Energia como eixo de desenvolvimento
O Governo moçambicano e o Banco Mundial convergem na ideia de que o futuro do País passa pela energia, não apenas como fonte de receitas, mas como plataforma para a transformação económica. O sector é visto como alicerce da industrialização, da integração regional e do acesso inclusivo à electricidade, colocando Moçambique na rota para se tornar num centro energético de dimensão continental. Com reservas de gás natural estimadas em mais de 180 triliões de pés cúbicos na bacia do Rovuma, capacidade hídrica ainda subaproveitada e um potencial solar entre os mais elevados da África Austral, o País posiciona-se como um dos territórios com possibilidade de oferecer soluções diversificadas e competitivas para a transição energética.
A ambição inclui investimentos robustos na expansão da rede eléctrica nacional e a modernização de infra-estruturas críticas. Se for devidamente infra-estruturado, o País pode vir a ser uma peça-chave na estratégia de integração da Comunidade de Desenvolvimento da África Austral (SADC), com capacidade para reforçar o fornecimento de energia à África do Sul, Zimbabué e Maláui, ao mesmo tempo que atrai parcerias internacionais para acelerar a descarbonização e criar novas cadeias de valor industrial. Esta visão coloca a transição energética no coração da agenda de desenvolvimento, com a instituição multilateral a assumir o papel de financiador estratégico e facilitador de parcerias público-privadas.

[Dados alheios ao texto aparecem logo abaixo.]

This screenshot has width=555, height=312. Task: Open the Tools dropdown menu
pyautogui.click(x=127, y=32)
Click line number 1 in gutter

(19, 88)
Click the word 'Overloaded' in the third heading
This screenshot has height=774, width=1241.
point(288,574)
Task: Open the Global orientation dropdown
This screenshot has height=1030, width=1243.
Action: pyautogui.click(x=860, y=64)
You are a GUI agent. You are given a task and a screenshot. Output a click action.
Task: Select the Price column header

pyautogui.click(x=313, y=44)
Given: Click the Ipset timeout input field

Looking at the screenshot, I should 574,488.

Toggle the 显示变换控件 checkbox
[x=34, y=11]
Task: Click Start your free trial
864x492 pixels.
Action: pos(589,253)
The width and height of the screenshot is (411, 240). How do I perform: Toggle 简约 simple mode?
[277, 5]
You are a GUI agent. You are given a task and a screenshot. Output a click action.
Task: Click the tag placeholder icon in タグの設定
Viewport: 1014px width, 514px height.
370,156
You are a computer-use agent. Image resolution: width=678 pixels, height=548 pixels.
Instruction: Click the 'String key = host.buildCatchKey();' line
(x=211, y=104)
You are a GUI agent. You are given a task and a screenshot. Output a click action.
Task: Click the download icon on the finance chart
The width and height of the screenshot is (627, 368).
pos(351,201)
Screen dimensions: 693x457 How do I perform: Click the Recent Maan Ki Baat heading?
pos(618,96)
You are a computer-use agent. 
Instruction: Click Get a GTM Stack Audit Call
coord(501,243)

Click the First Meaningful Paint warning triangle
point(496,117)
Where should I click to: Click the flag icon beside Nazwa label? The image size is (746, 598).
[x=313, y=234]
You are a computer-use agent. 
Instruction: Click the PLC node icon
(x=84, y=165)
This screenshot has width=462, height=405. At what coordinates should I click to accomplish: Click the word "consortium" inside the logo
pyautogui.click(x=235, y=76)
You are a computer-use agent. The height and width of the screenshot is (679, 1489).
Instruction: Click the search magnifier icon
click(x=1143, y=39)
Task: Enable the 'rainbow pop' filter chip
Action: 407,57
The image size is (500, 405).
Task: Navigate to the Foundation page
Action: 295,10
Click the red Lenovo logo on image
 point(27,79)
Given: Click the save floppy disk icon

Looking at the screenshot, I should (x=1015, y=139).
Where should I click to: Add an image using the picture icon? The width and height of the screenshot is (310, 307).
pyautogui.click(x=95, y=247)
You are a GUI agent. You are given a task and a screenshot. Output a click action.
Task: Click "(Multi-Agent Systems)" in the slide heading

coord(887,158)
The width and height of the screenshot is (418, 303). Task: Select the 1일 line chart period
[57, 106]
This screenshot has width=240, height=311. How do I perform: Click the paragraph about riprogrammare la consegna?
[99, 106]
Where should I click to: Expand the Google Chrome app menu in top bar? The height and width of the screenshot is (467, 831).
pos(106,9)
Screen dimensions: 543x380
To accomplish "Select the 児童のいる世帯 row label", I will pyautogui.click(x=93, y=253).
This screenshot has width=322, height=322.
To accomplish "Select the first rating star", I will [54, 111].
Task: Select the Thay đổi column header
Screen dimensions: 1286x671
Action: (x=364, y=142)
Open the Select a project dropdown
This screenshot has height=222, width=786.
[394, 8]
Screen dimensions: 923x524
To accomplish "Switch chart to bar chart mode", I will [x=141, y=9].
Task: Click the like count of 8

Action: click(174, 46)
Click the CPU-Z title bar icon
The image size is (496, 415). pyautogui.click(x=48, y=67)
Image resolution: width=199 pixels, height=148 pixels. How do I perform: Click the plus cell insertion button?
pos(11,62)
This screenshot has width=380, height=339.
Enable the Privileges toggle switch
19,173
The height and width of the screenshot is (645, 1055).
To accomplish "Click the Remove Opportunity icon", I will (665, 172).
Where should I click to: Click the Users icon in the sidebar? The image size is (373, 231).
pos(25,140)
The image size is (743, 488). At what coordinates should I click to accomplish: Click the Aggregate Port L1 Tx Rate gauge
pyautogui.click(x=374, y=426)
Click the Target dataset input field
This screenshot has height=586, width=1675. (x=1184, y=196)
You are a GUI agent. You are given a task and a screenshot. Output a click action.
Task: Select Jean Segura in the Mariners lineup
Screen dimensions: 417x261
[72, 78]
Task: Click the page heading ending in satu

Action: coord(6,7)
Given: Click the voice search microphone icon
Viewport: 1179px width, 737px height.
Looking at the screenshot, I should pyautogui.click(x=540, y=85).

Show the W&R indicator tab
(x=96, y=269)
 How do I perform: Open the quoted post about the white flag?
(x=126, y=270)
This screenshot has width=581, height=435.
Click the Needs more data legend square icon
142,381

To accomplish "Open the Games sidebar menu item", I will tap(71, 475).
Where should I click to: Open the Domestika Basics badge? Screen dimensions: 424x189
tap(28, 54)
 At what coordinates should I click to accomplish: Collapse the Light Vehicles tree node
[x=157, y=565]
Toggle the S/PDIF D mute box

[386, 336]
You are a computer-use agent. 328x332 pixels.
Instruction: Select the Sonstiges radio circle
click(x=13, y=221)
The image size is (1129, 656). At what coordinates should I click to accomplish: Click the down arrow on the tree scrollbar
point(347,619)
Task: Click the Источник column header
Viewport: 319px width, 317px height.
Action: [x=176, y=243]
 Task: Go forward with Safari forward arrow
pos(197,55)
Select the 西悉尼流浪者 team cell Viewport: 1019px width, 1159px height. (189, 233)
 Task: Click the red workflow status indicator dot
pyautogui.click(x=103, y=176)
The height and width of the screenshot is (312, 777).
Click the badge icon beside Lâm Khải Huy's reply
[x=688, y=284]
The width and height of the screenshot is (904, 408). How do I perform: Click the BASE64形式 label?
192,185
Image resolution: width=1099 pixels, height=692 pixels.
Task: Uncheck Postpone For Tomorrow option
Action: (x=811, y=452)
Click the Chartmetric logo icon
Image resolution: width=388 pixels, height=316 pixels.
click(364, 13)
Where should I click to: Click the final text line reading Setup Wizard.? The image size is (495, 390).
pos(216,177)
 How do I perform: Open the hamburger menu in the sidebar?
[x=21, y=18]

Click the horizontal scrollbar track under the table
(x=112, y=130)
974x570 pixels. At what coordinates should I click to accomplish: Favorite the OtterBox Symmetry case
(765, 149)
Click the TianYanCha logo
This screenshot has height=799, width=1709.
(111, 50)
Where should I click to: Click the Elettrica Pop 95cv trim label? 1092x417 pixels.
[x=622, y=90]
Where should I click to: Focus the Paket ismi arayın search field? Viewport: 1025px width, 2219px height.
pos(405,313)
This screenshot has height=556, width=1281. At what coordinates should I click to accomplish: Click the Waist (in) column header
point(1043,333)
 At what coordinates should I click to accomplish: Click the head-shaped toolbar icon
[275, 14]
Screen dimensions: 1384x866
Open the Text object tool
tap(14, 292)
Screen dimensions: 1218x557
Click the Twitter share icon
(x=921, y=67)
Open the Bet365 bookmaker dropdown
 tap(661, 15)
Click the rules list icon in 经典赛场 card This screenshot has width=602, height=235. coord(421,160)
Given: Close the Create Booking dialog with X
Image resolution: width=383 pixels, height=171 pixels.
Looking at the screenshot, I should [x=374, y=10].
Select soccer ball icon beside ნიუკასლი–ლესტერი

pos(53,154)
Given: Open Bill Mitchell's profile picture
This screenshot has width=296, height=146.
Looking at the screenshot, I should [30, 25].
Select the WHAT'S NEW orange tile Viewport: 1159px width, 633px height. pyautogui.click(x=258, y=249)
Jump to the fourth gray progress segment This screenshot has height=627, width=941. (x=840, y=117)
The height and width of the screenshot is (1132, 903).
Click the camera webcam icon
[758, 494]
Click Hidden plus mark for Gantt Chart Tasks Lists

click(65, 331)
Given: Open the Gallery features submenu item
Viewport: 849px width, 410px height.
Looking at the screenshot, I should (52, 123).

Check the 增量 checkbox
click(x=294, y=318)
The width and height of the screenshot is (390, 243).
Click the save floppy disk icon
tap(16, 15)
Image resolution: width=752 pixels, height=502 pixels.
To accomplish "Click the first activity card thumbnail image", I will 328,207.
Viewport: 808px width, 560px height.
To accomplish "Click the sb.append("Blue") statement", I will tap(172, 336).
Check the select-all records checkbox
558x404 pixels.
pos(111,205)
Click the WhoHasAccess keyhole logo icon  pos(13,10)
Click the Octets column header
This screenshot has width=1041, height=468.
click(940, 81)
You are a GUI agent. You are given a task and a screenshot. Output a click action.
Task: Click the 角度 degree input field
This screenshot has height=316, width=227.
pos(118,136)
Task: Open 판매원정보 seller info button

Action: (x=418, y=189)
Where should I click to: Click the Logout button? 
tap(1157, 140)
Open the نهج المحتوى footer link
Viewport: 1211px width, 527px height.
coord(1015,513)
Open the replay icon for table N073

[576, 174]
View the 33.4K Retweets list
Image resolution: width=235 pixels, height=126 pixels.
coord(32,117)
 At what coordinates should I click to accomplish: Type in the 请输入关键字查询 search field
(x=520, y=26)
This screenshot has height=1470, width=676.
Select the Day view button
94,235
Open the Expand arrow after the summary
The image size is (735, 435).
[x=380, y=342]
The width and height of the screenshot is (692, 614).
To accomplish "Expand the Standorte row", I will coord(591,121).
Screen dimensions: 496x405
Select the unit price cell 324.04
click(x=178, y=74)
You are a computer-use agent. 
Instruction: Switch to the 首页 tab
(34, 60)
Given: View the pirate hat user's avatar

O quadro de parceria pretende reforçar o papel de Moçambique como laboratório de soluções africanas em transição energética e responder a pressupostos básicos do desenvolvimento
Em concreto, Ajay Banga garantiu a disponibilidade do Banco Mundial e das suas agências para apoiar projectos já em andamento:
- Reforço da produção em Cahora Bassa, com a construção da central norte (conclusão prevista para 2032);
- Novo parque solar de 400 MW;
- Nova barragem de Mphanda Nkuwa, no rio Zambeze, com capacidade de 1500 MW e investimento estimado em 4,5 mil milhões de euros (a concluir até 2031).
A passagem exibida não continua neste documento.